▶ **Task instructions**
Excluding pictures, reproduce word for word the lines from the one containing "Image resolution: width=721" through the end of the material below.

##### Data for this task #####

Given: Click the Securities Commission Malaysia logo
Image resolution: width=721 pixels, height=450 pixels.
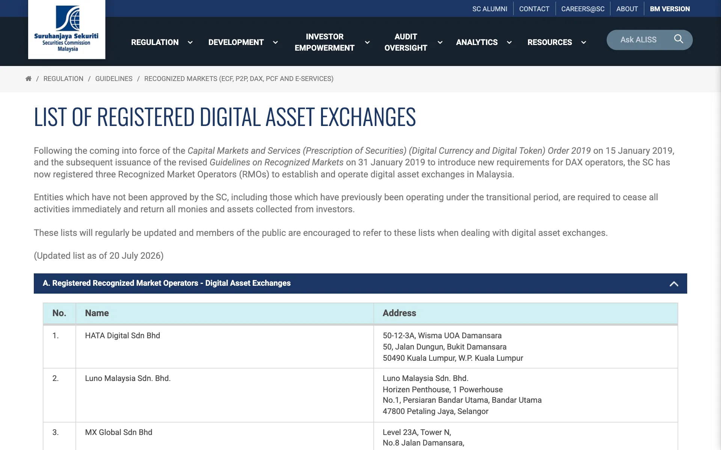Looking at the screenshot, I should [66, 29].
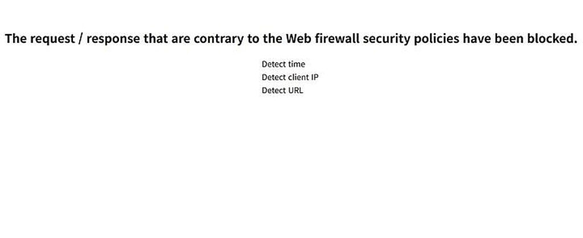This screenshot has width=583, height=238.
Task: Select the word 'response' in the heading
Action: coord(113,39)
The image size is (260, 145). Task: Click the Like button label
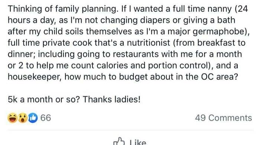(138, 142)
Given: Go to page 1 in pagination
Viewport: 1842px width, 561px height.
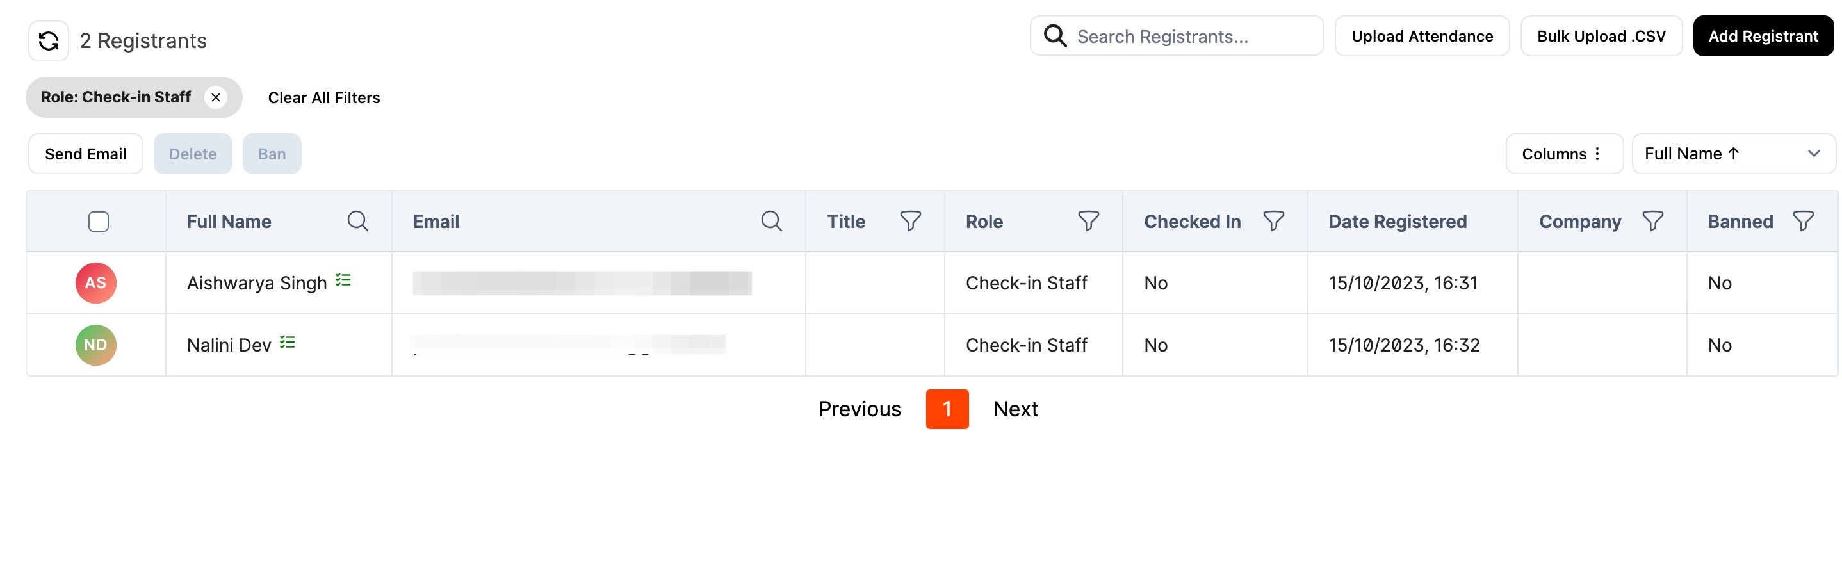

#####

▶ **Answer to this problem**
Image resolution: width=721 pixels, height=450 pixels.
Looking at the screenshot, I should [66, 29].
This screenshot has width=583, height=238.
Task: Select the word 'response' in the heading
Action: coord(113,39)
The image size is (260, 145). Task: Click the Like button label
(138, 142)
Given: Go to page 1 in pagination
Viewport: 1842px width, 561px height.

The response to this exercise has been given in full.